Your task: Write the data below out again in full, exactly as shown.

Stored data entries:

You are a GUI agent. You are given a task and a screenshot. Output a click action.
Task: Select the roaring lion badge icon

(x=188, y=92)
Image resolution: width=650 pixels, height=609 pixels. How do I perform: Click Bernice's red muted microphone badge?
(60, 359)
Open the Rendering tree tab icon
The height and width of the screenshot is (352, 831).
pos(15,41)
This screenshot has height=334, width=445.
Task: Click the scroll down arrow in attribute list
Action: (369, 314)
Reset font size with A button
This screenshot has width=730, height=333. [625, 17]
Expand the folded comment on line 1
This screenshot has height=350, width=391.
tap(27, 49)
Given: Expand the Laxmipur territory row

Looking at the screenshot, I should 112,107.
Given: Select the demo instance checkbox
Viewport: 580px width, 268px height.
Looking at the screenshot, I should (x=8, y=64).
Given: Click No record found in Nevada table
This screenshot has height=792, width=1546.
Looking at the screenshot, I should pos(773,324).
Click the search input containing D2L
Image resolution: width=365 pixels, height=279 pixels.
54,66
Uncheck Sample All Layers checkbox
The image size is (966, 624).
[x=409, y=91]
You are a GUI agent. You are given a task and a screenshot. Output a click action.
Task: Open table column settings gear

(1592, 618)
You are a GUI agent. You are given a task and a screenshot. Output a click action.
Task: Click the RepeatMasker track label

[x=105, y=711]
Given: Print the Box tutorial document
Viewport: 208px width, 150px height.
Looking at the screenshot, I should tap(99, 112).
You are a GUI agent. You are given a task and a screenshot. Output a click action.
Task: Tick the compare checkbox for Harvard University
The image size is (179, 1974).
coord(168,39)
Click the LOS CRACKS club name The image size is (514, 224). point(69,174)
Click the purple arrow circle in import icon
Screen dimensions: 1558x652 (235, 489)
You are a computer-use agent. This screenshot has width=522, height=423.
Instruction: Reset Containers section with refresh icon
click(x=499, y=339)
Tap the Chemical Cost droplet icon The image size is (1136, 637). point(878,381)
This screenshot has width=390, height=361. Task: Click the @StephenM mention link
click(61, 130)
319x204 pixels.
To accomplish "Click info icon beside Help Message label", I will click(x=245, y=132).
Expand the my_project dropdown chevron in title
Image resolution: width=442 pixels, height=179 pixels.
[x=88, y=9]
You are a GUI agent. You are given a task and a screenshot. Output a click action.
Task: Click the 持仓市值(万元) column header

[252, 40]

Result of this task:
You are a GUI agent. You are given a task and a screenshot. Output a click action.
Task: Select the roaring lion badge icon

(x=188, y=92)
Image resolution: width=650 pixels, height=609 pixels. How do I perform: Click Bernice's red muted microphone badge?
(60, 359)
Open the Rendering tree tab icon
The height and width of the screenshot is (352, 831).
pos(15,41)
This screenshot has height=334, width=445.
Task: Click the scroll down arrow in attribute list
Action: (369, 314)
Reset font size with A button
This screenshot has width=730, height=333. [625, 17]
Expand the folded comment on line 1
This screenshot has height=350, width=391.
tap(27, 49)
Given: Expand the Laxmipur territory row

Looking at the screenshot, I should 112,107.
Given: Select the demo instance checkbox
Viewport: 580px width, 268px height.
Looking at the screenshot, I should (x=8, y=64).
Given: Click No record found in Nevada table
This screenshot has height=792, width=1546.
Looking at the screenshot, I should pos(773,324).
Click the search input containing D2L
Image resolution: width=365 pixels, height=279 pixels.
54,66
Uncheck Sample All Layers checkbox
The image size is (966, 624).
[x=409, y=91]
You are a GUI agent. You are given a task and a screenshot. Output a click action.
Task: Open table column settings gear

(1592, 618)
You are a GUI agent. You are given a task and a screenshot. Output a click action.
Task: Click the RepeatMasker track label

[x=105, y=711]
Given: Print the Box tutorial document
Viewport: 208px width, 150px height.
Looking at the screenshot, I should tap(99, 112).
You are a GUI agent. You are given a task and a screenshot. Output a click action.
Task: Tick the compare checkbox for Harvard University
The image size is (179, 1974).
coord(168,39)
Click the LOS CRACKS club name The image size is (514, 224). point(69,174)
Click the purple arrow circle in import icon
Screen dimensions: 1558x652 (235, 489)
You are a computer-use agent. This screenshot has width=522, height=423.
Instruction: Reset Containers section with refresh icon
click(x=499, y=339)
Tap the Chemical Cost droplet icon The image size is (1136, 637). point(878,381)
This screenshot has width=390, height=361. Task: Click the @StephenM mention link
click(61, 130)
319x204 pixels.
To accomplish "Click info icon beside Help Message label", I will click(x=245, y=132).
Expand the my_project dropdown chevron in title
Image resolution: width=442 pixels, height=179 pixels.
[x=88, y=9]
You are a GUI agent. You are given a task and a screenshot. Output a click action.
Task: Click the 持仓市值(万元) column header

[252, 40]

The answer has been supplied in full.